A Life of Critical Challenge

Dr Rob Knowles writes on the critical imperative of making ourselves open to challenge and thus prepared to live our lives in the central room, a centre that governs and shapes all thought, motives and views under the authority of God’s Word.

Communion and Criticism: Openness to Challenge by the Real

In a postmodern world, we encounter a conflict of interpretations.  Which of life’s many spheres, worlds, discourses, texts, thought-forms, practices, or paradigms, should be the most “central” for “right human living”?
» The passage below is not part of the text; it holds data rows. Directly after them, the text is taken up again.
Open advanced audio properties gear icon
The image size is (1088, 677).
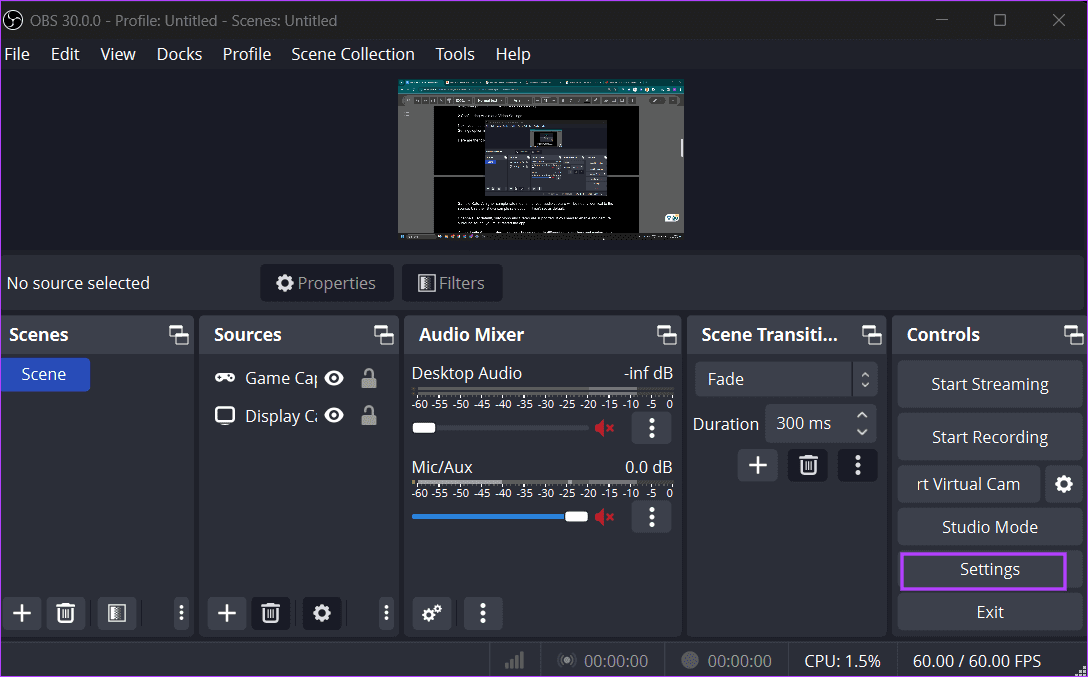tap(431, 613)
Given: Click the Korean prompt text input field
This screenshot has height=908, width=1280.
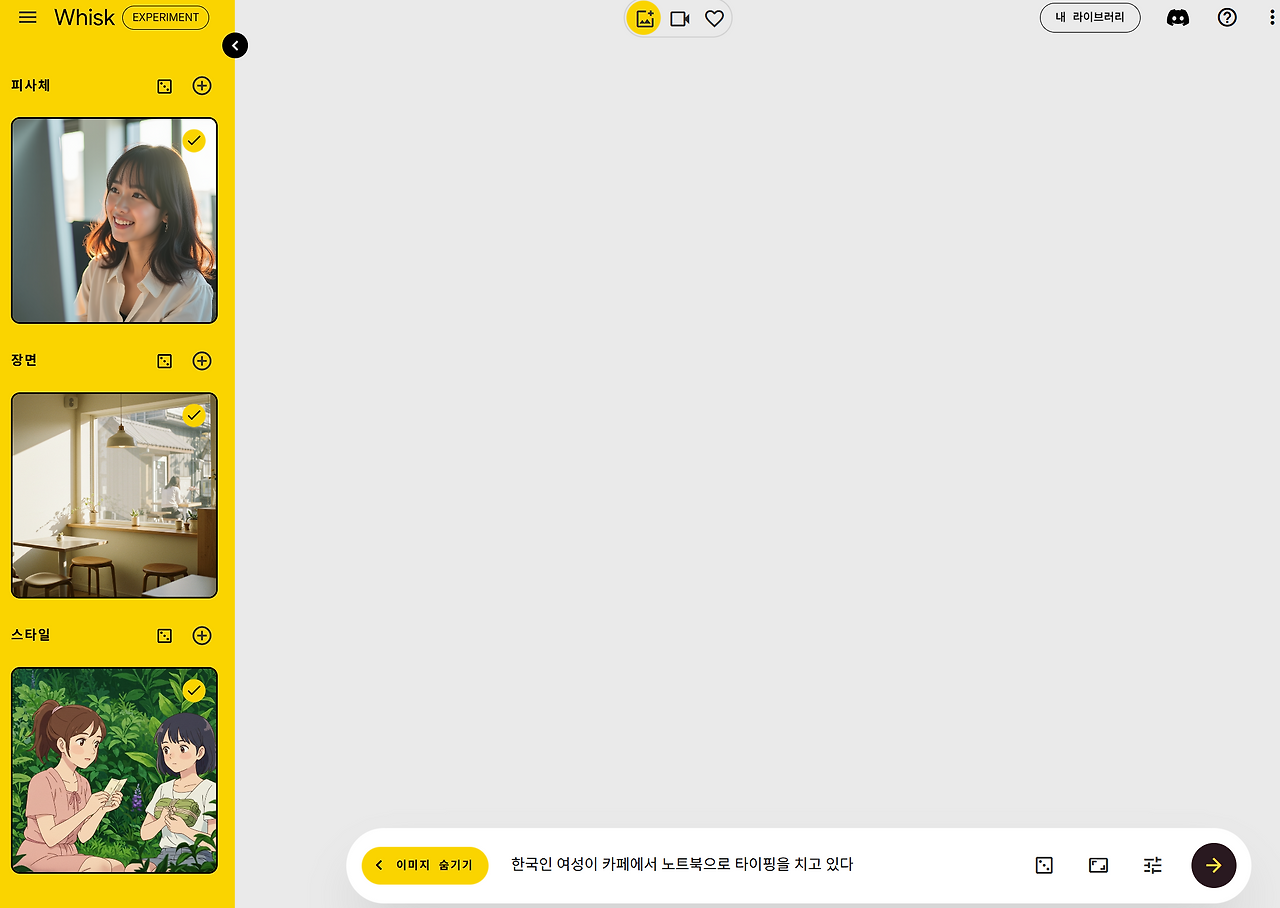Looking at the screenshot, I should (680, 864).
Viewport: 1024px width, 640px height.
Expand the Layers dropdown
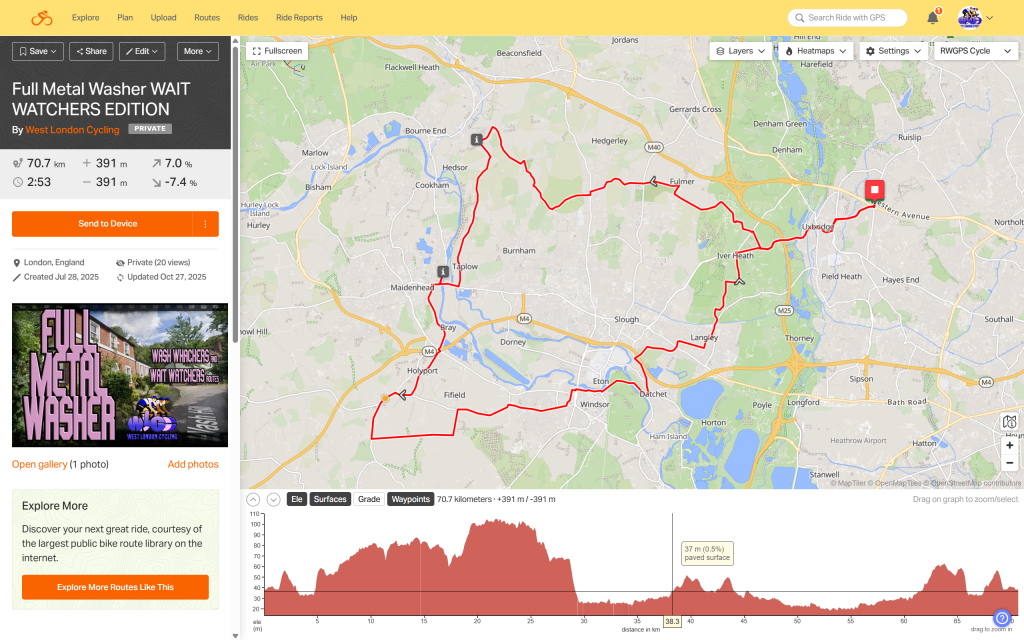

Well, Christianity and the Bible, if they are true, should compare favourably with other paradigms for human existence and with other claims made by other religious texts and by other traditions of thinking.  If Christianity and the Bible are true, then they will stand the tests of critical debate and of practical viability for living.6

Since the Bible itself espouses the roles of rationality and experience, then [we] should not exalt “reason” or “experience” over the biblical texts. Jesus himself says: ‘If anyone chooses to do God’s will, he will find out whether my teaching comes from God or whether I speak on my own’ (John 7:17).  One can only become convinced that biblical and prayerful communion with God constitutes life’s central room by trying it and by allowing critical challenges. Conversely, those making peripheral worlds “central” must also allow criticism according to biblical criteria.

Such openness to challenge aligns with the scientific testing of hypotheses.  Suspicion rightly arises when any truth-claims immunise themselves from external questioning.  It is weak belief systems, authoritarian regimes and personality cults that cannot stand against scrutiny, that refuse to be challenged.

Some, though, including dogmatic scientists, refuse external challenge because they habitually evade self-criticism.  They inhabit carefully-constructed discourse-worlds, and train others—under threat of an “ugly scene”—to avoid conversational “no-go” areas, topics, or even single words that reflect life-issues crying out to be addressed.  Even science can be an avoidance strategy. A refusal to be challenged is a refusal to live in the room of a genuinely true world.

Admittedly, the psychoanalytical tradition says that patterns of self-deceit and delusion shelter us all from uncomfortable realities.  Nobody’s world or discourse is wholly true, but is at best distorted.  Nevertheless, God calls us into an increasingly real world in which our practices, discourse, and thinking are increasingly shaped towards a truthful ‘authentic’ humanity in which reality, actions, and ‘words’ “correspond” in inner consistency and ‘integrity’.7


6 So Thiselton, 2H, 292; cf. 83; cf. Knowles, R., Anthony C. Thiselton and The Grammar of Hermeneutics: The Search for a Unified Theory (Milton Keanes: Paternoster, 2012), 444-564.

7 Thiselton, A.C., New Horizons in Hermeneutics: The Theory and Practice of Transforming Biblical Reading (London: HarperCollins, 1992), 111-112; cf.: Thiselton, A.C., ‘Truth’, in The New International Dictionary of New Testament Theology, Volume 3 (ed. C. Brown; Exeter: Paternoster, 1978), 879; 883-886; 892.